Designing a national consumption tax
The US government, when it taxes individuals, taxes only what they earn, and not what they spend; this is one big reason why we have a gaping budget deficit. Every other developed country in the world has some kind of consumption tax, as indeed do many US cities and states. If the US is serious about getting its fiscal house in order, a consumption tax of some description is likely to be necessary.
Bloomberg has come out in favor of a value-added tax of the kind familiar to those of us from Europe. It’s a tried-and-tested solution, and it’s superior in just about every way imaginable to the flat sales taxes that Americans are used to right now. It’s spread along the supply chain instead of being back-loaded at retailers; it is much more adaptable to an economy based on services rather than goods; and it easily captures online activity from places like Amazon.com which current sales tax regimes find hard to deal with.
There would also be a reduction of tax-collecting bureaucracy: rather than having to operate their own sales-tax regimes, states and cities could simply use the national one instead.
Any sales tax, of course, is regressive, and would therefore need to be combined with some kind of income-tax credit. But if you take that as a given, then there are real advantages to consumption taxes: for one thing, they provide an incentive to save and invest rather than to spend. That might be bad for the economy in the short term, but it’s good in the long term: we need to get our national savings rate up. And there could even be a short-term benefit, as Bloomberg points out:
The time needed to implement a VAT — as much as two years — could even provide a much-needed economic stimulus. If people knew the tax was coming, they would probably make big purchases now.

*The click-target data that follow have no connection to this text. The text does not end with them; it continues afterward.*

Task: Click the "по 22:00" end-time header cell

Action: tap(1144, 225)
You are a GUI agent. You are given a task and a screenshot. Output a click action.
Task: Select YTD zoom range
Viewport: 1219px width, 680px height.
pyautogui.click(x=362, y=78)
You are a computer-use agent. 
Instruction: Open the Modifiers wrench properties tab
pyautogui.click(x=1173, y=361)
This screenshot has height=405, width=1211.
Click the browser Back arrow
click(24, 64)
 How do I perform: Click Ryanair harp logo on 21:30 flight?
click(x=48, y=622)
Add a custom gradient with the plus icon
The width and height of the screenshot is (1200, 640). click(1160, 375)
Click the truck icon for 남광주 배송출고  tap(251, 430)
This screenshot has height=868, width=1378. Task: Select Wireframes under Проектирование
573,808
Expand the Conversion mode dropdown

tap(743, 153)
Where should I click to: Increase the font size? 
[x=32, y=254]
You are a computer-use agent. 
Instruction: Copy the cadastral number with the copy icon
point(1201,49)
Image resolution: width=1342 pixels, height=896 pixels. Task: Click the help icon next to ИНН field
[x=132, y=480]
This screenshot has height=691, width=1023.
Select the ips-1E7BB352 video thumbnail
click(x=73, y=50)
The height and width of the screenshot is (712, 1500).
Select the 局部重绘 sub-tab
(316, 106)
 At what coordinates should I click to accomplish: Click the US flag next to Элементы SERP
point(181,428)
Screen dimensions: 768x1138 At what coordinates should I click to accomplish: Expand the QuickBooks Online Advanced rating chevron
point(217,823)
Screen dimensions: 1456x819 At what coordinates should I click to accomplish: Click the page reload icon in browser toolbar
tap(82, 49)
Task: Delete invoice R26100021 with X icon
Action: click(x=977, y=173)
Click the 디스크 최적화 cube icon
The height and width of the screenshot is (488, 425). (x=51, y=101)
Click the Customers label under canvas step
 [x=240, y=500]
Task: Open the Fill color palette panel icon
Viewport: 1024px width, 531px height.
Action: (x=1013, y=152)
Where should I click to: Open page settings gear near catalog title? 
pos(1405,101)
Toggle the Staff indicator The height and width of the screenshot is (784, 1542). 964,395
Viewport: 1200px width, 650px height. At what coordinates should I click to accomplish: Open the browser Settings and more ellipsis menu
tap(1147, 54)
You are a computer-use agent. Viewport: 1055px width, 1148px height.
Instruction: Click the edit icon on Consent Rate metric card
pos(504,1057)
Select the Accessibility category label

Count me in with the idea of a national consumption tax, then. But there are other ways of implementing such a thing, and it’s also worth resuscitating the progressive consumption tax idea that Robert Frank laid out very clearly in 2007.
Under such a tax, people would report not only their income but also their annual savings, as many already do under 401(k) plans and other retirement accounts. A family’s annual consumption is simply the difference between its income and its annual savings. That amount, minus a standard deduction — say, $30,000 for a family of four — would be the family’s taxable consumption. Rates would start low, like 10 percent. A family that earned $50,000 and saved $5,000 would thus have taxable consumption of $15,000. It would pay only $1,500 in tax. Under the current system of federal income taxes, this family would pay about $3,000 a year.
As taxable consumption rises, the tax rate on additional consumption would also rise. With a progressive income tax, marginal tax rates cannot rise beyond a certain threshold without threatening incentives to save and invest. Under a progressive consumption tax, however, higher marginal tax rates actually strengthen those incentives.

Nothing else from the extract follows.